- **Exercise details**: The expected output is the complete listing, copied word for word.

- **Records for processing**:
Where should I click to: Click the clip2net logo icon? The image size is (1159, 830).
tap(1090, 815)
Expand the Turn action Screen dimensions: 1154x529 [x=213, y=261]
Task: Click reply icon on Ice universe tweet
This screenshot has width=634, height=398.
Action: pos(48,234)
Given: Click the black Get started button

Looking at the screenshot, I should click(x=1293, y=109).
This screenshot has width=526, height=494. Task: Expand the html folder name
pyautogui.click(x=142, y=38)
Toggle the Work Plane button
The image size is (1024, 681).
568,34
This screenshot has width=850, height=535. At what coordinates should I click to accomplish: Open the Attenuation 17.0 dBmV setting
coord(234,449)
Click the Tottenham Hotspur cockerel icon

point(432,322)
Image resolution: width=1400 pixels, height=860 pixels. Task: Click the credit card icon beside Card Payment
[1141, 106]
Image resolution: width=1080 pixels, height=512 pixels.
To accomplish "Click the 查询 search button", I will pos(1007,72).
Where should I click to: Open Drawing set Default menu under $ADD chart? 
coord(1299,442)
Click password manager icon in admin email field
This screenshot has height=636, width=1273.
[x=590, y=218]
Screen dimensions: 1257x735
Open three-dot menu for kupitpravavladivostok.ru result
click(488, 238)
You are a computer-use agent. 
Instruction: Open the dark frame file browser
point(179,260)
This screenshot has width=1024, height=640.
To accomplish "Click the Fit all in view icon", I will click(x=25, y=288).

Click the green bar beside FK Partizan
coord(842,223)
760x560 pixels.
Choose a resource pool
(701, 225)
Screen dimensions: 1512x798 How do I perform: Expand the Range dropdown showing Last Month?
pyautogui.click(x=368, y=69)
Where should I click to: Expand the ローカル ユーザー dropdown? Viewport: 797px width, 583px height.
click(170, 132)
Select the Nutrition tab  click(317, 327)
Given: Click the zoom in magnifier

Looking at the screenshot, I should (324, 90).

- **Your response**:
Where should I click to: Click the clip2net logo icon? The image size is (1159, 830).
tap(1090, 815)
Expand the Turn action Screen dimensions: 1154x529 [x=213, y=261]
Task: Click reply icon on Ice universe tweet
This screenshot has width=634, height=398.
Action: pos(48,234)
Given: Click the black Get started button

Looking at the screenshot, I should click(x=1293, y=109).
This screenshot has width=526, height=494. Task: Expand the html folder name
pyautogui.click(x=142, y=38)
Toggle the Work Plane button
The image size is (1024, 681).
568,34
This screenshot has width=850, height=535. At what coordinates should I click to accomplish: Open the Attenuation 17.0 dBmV setting
coord(234,449)
Click the Tottenham Hotspur cockerel icon

point(432,322)
Image resolution: width=1400 pixels, height=860 pixels. Task: Click the credit card icon beside Card Payment
[1141, 106]
Image resolution: width=1080 pixels, height=512 pixels.
To accomplish "Click the 查询 search button", I will pos(1007,72).
Where should I click to: Open Drawing set Default menu under $ADD chart? 
coord(1299,442)
Click password manager icon in admin email field
This screenshot has height=636, width=1273.
[x=590, y=218]
Screen dimensions: 1257x735
Open three-dot menu for kupitpravavladivostok.ru result
click(488, 238)
You are a computer-use agent. 
Instruction: Open the dark frame file browser
point(179,260)
This screenshot has width=1024, height=640.
To accomplish "Click the Fit all in view icon", I will click(x=25, y=288).

Click the green bar beside FK Partizan
coord(842,223)
760x560 pixels.
Choose a resource pool
(701, 225)
Screen dimensions: 1512x798 How do I perform: Expand the Range dropdown showing Last Month?
pyautogui.click(x=368, y=69)
Where should I click to: Expand the ローカル ユーザー dropdown? Viewport: 797px width, 583px height.
click(170, 132)
Select the Nutrition tab  click(317, 327)
Given: Click the zoom in magnifier

Looking at the screenshot, I should (324, 90).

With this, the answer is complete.